According to the Texas Workforce Commission, Austin’s unemployment numbers are at an all-time low. While unemployment for those with disabilities is generally higher, data from the U.S. Census in 2017 shows the unemployment rate for individuals with disabilities in Travis County was 4.7 percent, compared with the overall rate of 3.2 percent for individuals ages 20 to 64 in the county’s labor force. 

“Through its Texas HireAbility campaign, the Texas Workforce Commission encourages all Texans to learn more about the benefits of a workforce that is inclusive of everyone, and it highlights the benefits of hiring people with disabilities,” says Lisa Givens, communications strategist for the Texas Workforce Commission. 

With today’s technology, it’s easier than ever to create a seamless work environment where someone with a disability is in no way hindered when it comes to performing his or her job. It could even be an asset. In Felix’s case, she makes sure her fashion website includes detailed descriptions of items so a blind shopper using audio software will know exactly what they’re purchasing. At Crepe Crazy, both hearing and deaf customers can order with ease, making the business a great option for the hundreds of hungry students from the Texas School for the Deaf right down the street. At Dell, the company can stay competitive in a tight labor market by providing autistic workers with the right environment to showcase their talent. 

“If you hire someone who can do the job, they may have a deficit in some other area,” Abramo says. “But with your support, they’re going to blow your mind.” 


HOW TO START THE CONVO

If you have a disability and are seeking employment or you run a business and want to learn how to diversify your workforce to include people with disabilities, here’s how to start those conversations in your community.

Become familiar with Vocational Rehabilitation Services through the Texas Workforce Commission. This group helps people with disabilities acquire the skills they need to work in their preferred industries and helps match businesses with job seekers who meet qualifications.

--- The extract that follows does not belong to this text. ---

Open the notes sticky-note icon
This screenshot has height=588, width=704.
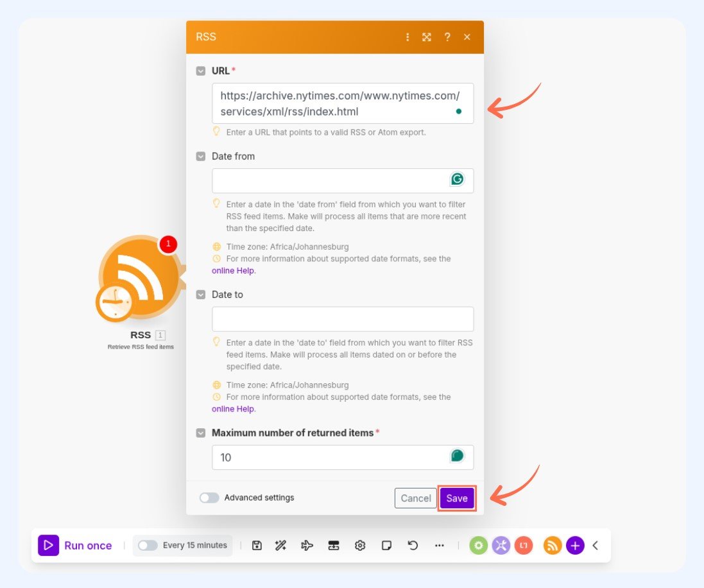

Talk to business owners who have hired people with disabilities. The biggest hurdle, says The Arc of the Capital Area’s Allison Abramo, is often the fear hiring managers have of the unknown. Whether it’s the fear of litigation or poten- tial costs, it’s important to be honest about your concerns and talk to other business owners who have already made changes. The Texas HireAbility campaign through the Texas Workforce Commission also hosts events throughout the year where you can get your questions answered.

Attend networking events. There are regular inclusivity and di- versity networking events throughout Austin that offer a great way to connect with potential employers and employees.

DISABILITY EMPLOYMENT BY THE NUMBERS

THIRD-LARGEST According to the U.S. Office of Disability Employment Policy, people with disabilities comprise the third-largest market segment in the United States.

8 PERCENT Bureau of Labor Statistics show the national unemploy- ment rate for people with disabilities was 8 percent in 2018, down from 9.2 percent in 2017.

10.7 MILLION According to a report produced in part by the American Association of People with Disabilities, if U.S. companies more actively embraced disability inclusion in their workforce, they would gain access to a new talent.